Sunday, September 22, 2013

What do you think?





I need your opinion. Or, condemnation as you see fit.

I'm working on a memoir about me and my wife. It covers from when we first met, and continues recounting how our first seven years together were actually spent living apart in separate countries. Crazy, I know - SEVEN years. But, true. Anyway, so far I've given this story the title Together 7 Years Apart. It's possible I might also go with 2555 Days Is Up (i.e. 365 days a year multiplied by 7 years) or 364 Weeks (you guessed it - 52 weeks a year multiplied by 7 years. 2555 Days Is Up could be too lengthy as a title).

Your mission - should you be arsed thinking about it - is to report back to me with your valuable opinion of the above titles. You could just leave me a comment at the end of this post. You could broadcast your thoughts via any of Rupert Murdoch's reliable media outlets (sorry about that noise, a bunch of people suddenly burst out laughing - some are actually sobbing). So, thanks if you do! And, of course, no worries if you don't (I'll simply ignore you at the book signing).

Here's a little snippet of the story...

Saturday, September 21, 2013

Russian Caravan tea





Some weeks ago I explained that I would stop posting snippets of my own work - fearing it counted against any efforts of mine to become seriously published anywhere. Well, things do change don't they? And we change our minds. At the moment I don't exactly find myself with  a huge following. So, to hell with it - I'm posting a snippet here. This one is taken from the memoir Together 7 Years Apart, a story about me and my wife. Do you have any similar stories as this one below?:

Erin and I did not get on like a house on fire. No. We got on like a whole row of houses up in flames. The fire burnt for a good two or so hours, abundantly fueled with relaxed conversation. I told Erin some boring story about how Russian Caravan tea had traditionally been taken with the addition of strawberry jam mixed in for sweetness. I shouldn’t have bothered but the words had irrevocably sprung forward from inside of me, and it would have appeared even lamer to have stopped myself mid-way. I was drinking Russian Caravan tea at the time and, with the jam, so at least I had the aid of distracting props. Some nights later Erin told me that she had actually found the little story quite endearing. She was putting me at ease so early in our relationship. Either that or I had a remarkable talent for utilizing table-sized props.

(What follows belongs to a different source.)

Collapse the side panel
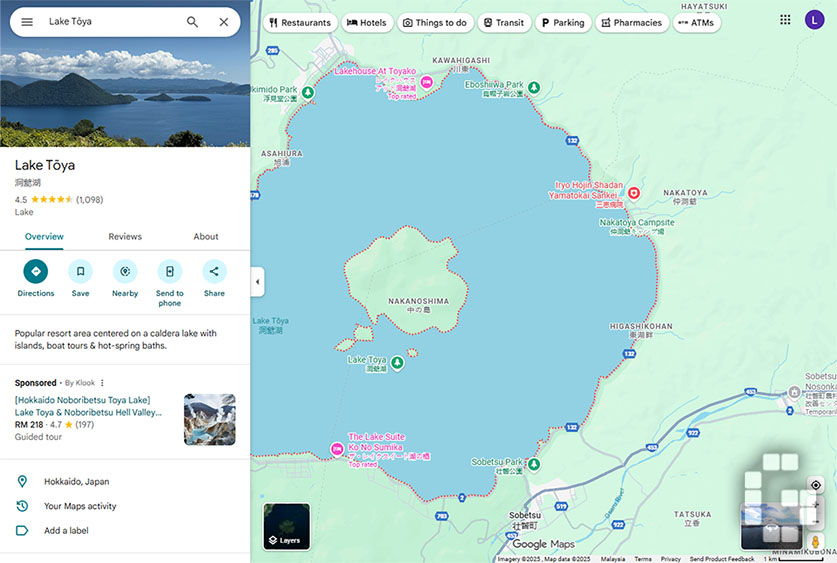The image size is (837, 563). (257, 282)
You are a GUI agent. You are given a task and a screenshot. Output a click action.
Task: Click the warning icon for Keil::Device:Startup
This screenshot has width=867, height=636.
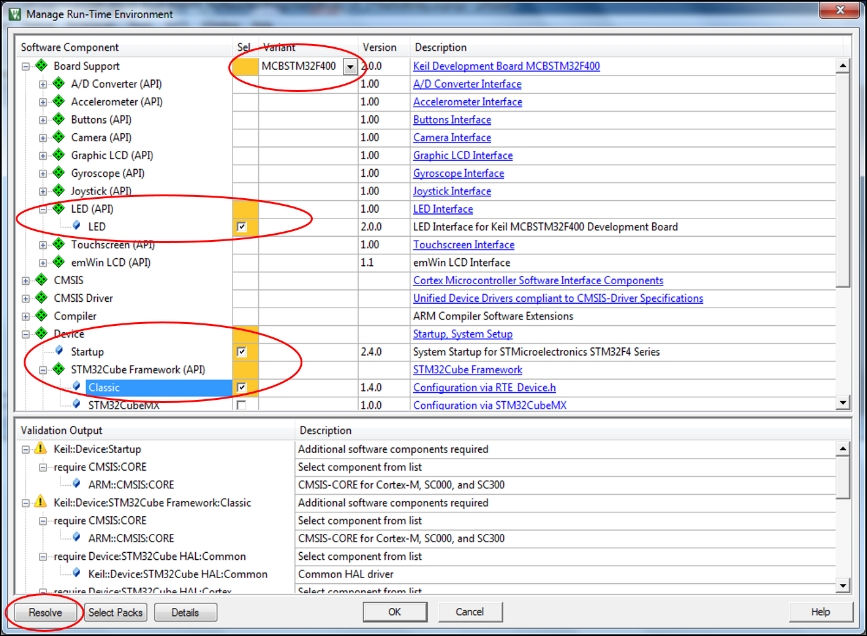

Sunday, September 15, 2013

Slow down and hurry up about it




The bus pulled into its stop at the QueenVictoria Building like a pebble is pulled down a giant shoreline under the sucking force of the ocean. Modern life itself was the force dragging the bus toward the tyre-blackened kerb. The busy people with their schedules and their tasks, the complicit bus schedule pushing to deliver loads of shoppers and workers, the monotonous traffic lights blindly and unwittingly winking two and four-wheeled machines across overcrowded asphalt pathways and the blurry black and white buildings are all symptomatic of today’s everyday pace. The blurry black and white monuments – like Queen Victoria sitting quietly and perseveringly as if no one has remembered her reign. These buildings and monuments are blurry and black and white because everyone is much too rushed and tunnel-visioned to discern them. All that money and all those advertising ideas and the time spent to place all these signs scattered all over the cityscape, only to become merely a blur as well, rushing past and escaping our senses in a single streak. Look up in the sky! It’s a catchy slogan! It’s a distracting image! It’s a…sorry, you’ve lost me. I’m too busy to read your sign. 

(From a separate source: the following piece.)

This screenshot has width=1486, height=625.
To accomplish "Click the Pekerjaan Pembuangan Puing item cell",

I slow down and take it all in. I purposely slow down and observe the details in the buildings, this window arch here and that appealing detail there. Hello, Queen Victoria. I am looking at her and acknowledge her expression and the staff she is holding, the tilt of her head and cold expression in her fixed eyes. What are you pondering? Is it sadness for what has become? I slow it all down. I saw her move. I have turned the slow cooker dial to the on position, I’ve jettisoned the Big Mac and now properly seep in the details of life and actually absorb all that is around me. I am in notice-mode now, but you are too hastened to notice my notice-mode. Nature skips out from its lonely corners to greet me with a smile – the sun’s golden hues, an infiltrating breeze and the newly painted sky embrace me and I’m at one with this trio in a brief moment of worship, the bus seat my pew. 

I slow it all down.  

I should slow it all down quickly, though, as I have to get off at the next bus stop and hurry to work or risk arriving late.